I just knew I wanted to be involved in something bigger than myself, prove to myself that I had the ability to do it on my own. I guess consciously I had to do that. But I think also subconsciously it was something which was kind of embedded in me from what I had seen growing up.

Staying with Larsson, as part of her research into art historiography, she explores an 'amicable' form of writing or making, one that "signals a return to the subject, albeit in a fractured and unreliable form."(15) It could be argued, then, that in the three works discussed, Wagg is attempting an amicable writing of history that is crafted by an unreliable subject/maker.

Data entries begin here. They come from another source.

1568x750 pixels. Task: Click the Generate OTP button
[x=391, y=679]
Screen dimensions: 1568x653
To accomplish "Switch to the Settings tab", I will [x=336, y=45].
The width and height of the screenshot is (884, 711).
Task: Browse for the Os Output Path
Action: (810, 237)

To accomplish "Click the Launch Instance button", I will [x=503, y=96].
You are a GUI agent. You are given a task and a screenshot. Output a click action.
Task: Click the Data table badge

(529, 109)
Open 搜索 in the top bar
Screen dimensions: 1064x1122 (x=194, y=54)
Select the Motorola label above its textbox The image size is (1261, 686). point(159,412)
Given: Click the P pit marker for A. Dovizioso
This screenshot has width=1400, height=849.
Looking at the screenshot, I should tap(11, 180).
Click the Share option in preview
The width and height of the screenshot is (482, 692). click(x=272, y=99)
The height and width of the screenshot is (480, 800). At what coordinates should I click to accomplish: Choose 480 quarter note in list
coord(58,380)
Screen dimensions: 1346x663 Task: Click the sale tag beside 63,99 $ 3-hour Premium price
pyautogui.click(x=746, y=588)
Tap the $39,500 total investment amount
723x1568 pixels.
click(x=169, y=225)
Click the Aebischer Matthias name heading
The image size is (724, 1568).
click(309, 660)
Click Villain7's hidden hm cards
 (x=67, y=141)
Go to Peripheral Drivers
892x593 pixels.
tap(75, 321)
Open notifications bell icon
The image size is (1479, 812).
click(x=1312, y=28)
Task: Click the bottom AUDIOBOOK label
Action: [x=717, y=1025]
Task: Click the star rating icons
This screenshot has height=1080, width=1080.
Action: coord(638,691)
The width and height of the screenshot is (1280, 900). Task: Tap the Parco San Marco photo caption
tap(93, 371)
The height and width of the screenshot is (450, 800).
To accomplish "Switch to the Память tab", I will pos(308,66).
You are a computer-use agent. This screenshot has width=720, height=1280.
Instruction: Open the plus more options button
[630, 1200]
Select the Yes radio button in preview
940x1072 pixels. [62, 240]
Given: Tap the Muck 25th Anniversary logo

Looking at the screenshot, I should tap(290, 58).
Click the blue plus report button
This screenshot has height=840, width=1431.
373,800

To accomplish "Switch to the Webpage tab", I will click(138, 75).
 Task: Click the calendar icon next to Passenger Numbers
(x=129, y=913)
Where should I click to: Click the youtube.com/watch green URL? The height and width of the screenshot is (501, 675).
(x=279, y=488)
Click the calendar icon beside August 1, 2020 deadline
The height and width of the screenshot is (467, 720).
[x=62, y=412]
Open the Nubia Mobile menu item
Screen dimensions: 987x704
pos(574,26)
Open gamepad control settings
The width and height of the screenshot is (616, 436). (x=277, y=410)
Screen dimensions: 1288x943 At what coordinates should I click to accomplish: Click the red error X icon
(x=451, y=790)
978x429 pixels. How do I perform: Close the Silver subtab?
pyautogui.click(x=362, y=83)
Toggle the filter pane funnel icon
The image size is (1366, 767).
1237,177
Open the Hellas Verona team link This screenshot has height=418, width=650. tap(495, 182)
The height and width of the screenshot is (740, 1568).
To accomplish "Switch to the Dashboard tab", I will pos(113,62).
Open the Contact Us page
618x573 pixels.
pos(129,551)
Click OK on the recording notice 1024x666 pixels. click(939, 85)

There is an overwhelming feeling of fracture throughout its 20-minute duration; Youth Portrait demonstrates a frenetic editing style, with Wagg constantly moving between still and moving images to break up rhythms and interrupt the flow. Together with the relentless beats of the music, an inescapable momentum builds, as though reflecting the never-ending grind and hustle of keeping one’s head above water in late capitalism. Youth Portrait was shot with the aid of a gimbal, a tool that allowed Wagg to smoothly track Dixon moving through his environment, whether this is his Glenfield office, progressing from indoors to outdoors, or holding forth as he proceeds through a listing.

You know you reap what you sow. If you don't put in the work, don’t expect to get anything out of it, you know, nothing’s handed to you on a silver platter, but it never was growing up.

Wagg’s affinity for montage is ever-present; he intercuts between locations and uses rapid jump cuts that create a staccato effect. When Dixon speaks, Wagg has removed via editing tools all of his natural pauses and breaths, creating an abrupt and harsh effect. Dixon seems to speak continuously in endless sentences, and this heightens the flow of his dialogue, his message, his sales-pitch. In all three videos, Wagg displays what Larsson has called an "atomisation of the gaze," but this is particularly the case in Youth Portrait. There are starts and stops, a contrast between Dixon sitting still within a home and then zooming around the isthmus in a car, unrelenting beats. Together with his perpetual cutting and pasting of platitudes, anecdotes and motivational sayings, the effect is to make the whole video seem choppy and persistent, a never-ending series of shots and bluster.

that thrill of the chase and the feeling you get when you’ve actually chased and caught as well is quite exciting and in fact you can actually sit back and truly say, hey look, this is what I’ve done for myself.

A view from a moving car of the construction of a large housing development

Tim Wagg, Youth Portrait (2022)

Wagg employs what Didi-Huberman calls the "glimpse," in all of its ephemerality, strangeness and beauty.(16) Each of these three works is a fragment made up of fragments. According to Didi-Huberman, any usage of the fragment suggests an "evacuation of authority over the image," and as a strategy, it functions to "undermine objective and authoritative knowledge."(17) In turn, perhaps Wagg’s overarching methodology is the telling of histories through fragments, through quick glimpses. Collectively, across all three videos, Wagg demonstrates a vehement disinterest in taking up an authoritative stance in the writing of histories and a disbelief in objectivity. He is, after all, an artist making video art, and a young man coming to terms with the socio-political circumstances he has found himself within. For Didi-Huberman, "[t]he fragment is experimental, incomplete and subjective." In gathering together images of a retired politician’s house and garden, the new home of a digital archive, and a young realtor at work, Wagg enables viewers to "watch as unconsciously formed motifs appear." There are "glimpses" as well as "persistent worries" and "pressing invitations to think."(18) As an artist and a maker, Wagg assumes an amicable, partial, fractured, and imperfect position in the writing of history. A video essay or film d’essai is, after all, an essai or attempt.